- _Set problem_
From the Aerospike backup and restore guide below, reproduce word for word the passage starting at "Content may be" and ending at "restore Aerospike backup.".

- _Selected passage_

Skip to content

Aerospike Backup and Restore

Imported from Confluence

Content may be outdated. Verify before following any procedures. View original | Last updated: October 2024

This article will explain how to create and restore Aerospike backup.

Create and restore PROD cluster

  1. Adjust and run Terragrunt code
    Change the name of the cluster in terragrunt code:
name          = "vm-aerospike-growth-userdata-prod-useast1-02"

Change the name of SA

running_service              = "aerospike-userdata-02"

Check or add your current ssh-key

Info

To create a new cluster in the same project pls copy all folder prod/aerospike-userdata and rename to aerospike-userdata2

Review and change other parameters if needed.
Run terragrunt plan and terragrunt apply after review.

➜  growth-iac git:(master) cd terraform/configs/prod/aerospike-userdata/us-east1
➜  us-east1 git:(master) ls
inventory.yml  terragrunt.hcl
➜  us-east1 git:(master) terragrunt plan --terragrunt-source-update
...
➜  us-east1 git:(master) terragrunt apply
  1. Update the terragrunt Cloud DNS code for new cluster IPs or create a new set of records for each node.
    Change the name of the cluster from 01 to 02 for example:
          records = [
            dependency.aerospike-userdata.outputs.instances_ip.vm-aerospike-growth-userdata-prod-useast1-02-0,
          ]...

Info

If you create a new set of records, change the field host for each node as well!!!

If you need metrics scraping Prometheus configuration also needs to be updated. 3. Modify and run Ansible code
Change the name of the cluster in the Ansible vars file or create and source a new vars file.
Update inventory file with new DNS records.
Use the created by terraform new ansible inventory.yml file and run Production playbook

Info

Install tar of gnu compatibility on macos: brew install gnu-tar

ansible-playbook -v -i ../terraform/configs/prod/aerospike-userdata/us-east1/inventory.yml \
playbook-vm-aerospike-growth-userdata-prod-useast1-01.yml --private-key /Users/andriyshamray/.ssh/google_compute_engine
  1. Get lists of disk Snapshots

Use gcloudcommand to generate a full list of snapshots sorted by source disk and grep timestamp(specify latest available date):

gcloud compute snapshots list --project agp-growth-prod-d1 --filter="sourceDisk~vm-aerospike-growth-userdata-prod-useast1-01" --sort-by=SRC_DISK | grep 2024060919581 | awk '{print $1}'

or list latest one:

gcloud compute snapshots list --project agp-growth-prod-d1 --filter="sourceDisk~vm-aerospike-growth-userdata-prod-useast1-01" --sort-by=SRC_DISK,~creationTimestamp|uniq -f2|cut -d ' ' -f1
  1. Add snapshots and run Terragrunt
    Shutdown VMs for newly created cluster from Google console or using gcloud
gcloud compute instances stop VM_NAME \
    --project=PROJECT_ID \
    --zone=ZONE

Update terragrunt.hcl file with 2 new variables snapshot_names_enabled and snapshot_names:

snapshot_names_enabled = true
...attached_disks_parameters = [
         {
          ...

- _Available data_
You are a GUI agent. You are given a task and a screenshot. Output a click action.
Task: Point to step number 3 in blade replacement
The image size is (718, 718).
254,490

- _Correct response_
Content may be outdated. Verify before following any procedures. View original | Last updated: October 2024

This article will explain how to create and restore Aerospike backup.